Dreaming of the dead:

The New York Times has an eye-opening article on research that has looked at how contents of dreams can be linked to emotional concerns - particularly when they relate to lost loved ones or turbulent life events.

'Dream interpretation' has got a bad name, partly due to the proliferation of books that claim to 'decode' dreams on a seemingly random basis (e.g. lemon = unrequited love), and partly because of its importance in the history of Freudian psychotherapy, which is now deeply unfashionable in some quarters.

Unfortunately, this has meant that research on the content of dreams has also fallen out of favour, despite the fact that it remains an interesting scientific topic and is still of clinical concern.

Modern psychotherapists will occasionally get into discussions about dreams, but, these days, will tend to avoid a strictly Freudian approach of trying to 'interpret' them.

Instead, they might use them as a point of discussion to make sense of real life concerns.

For example, if you've been particularly disturbed by a dream about work, it might be an opportunity to reflect on how you've been dealing with work-related stress, particularly if your reaction to the dream was quite a surprise in itself.

The NYT article looks research on the content of dreams, particularly 'big dreams': those of a more profound nature, often concerning deaths or other significant losses.

"Back to life" or "visitation" dreams, as they are known among dream specialists and psychologists, are vivid and memorable dreams of the dead. They are a particularly potent form of what Carl Jung called "big dreams," the emotionally vibrant ones we remember for the rest of our lives.
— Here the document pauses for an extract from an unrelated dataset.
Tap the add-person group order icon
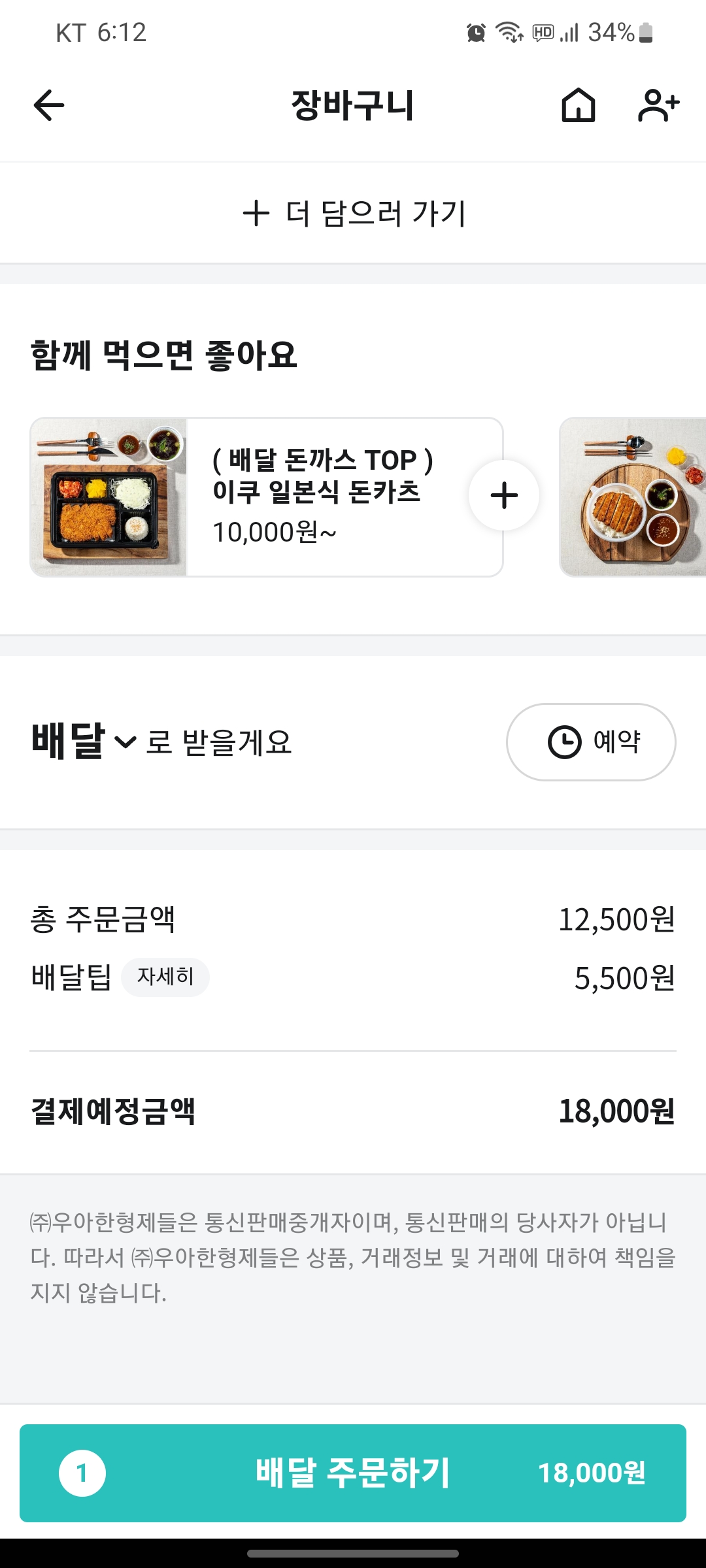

Big dreams are once again on the minds of psychologists as part of a larger trend toward studying dreams as meaningful representations of our concerns and emotions. "Big dreams are transformative," Roger Knudson, director of the Ph.D. program in clinical psychology at Miami University of Ohio, said in a telephone interview. The dreaming imagination does not just harvest images from remembered experience, he said. It has a "poetic creativity" that connects the dots and "deforms the given," turning scattered memories and emotions into vivid, experiential vignettes that can help us to reflect on our lives.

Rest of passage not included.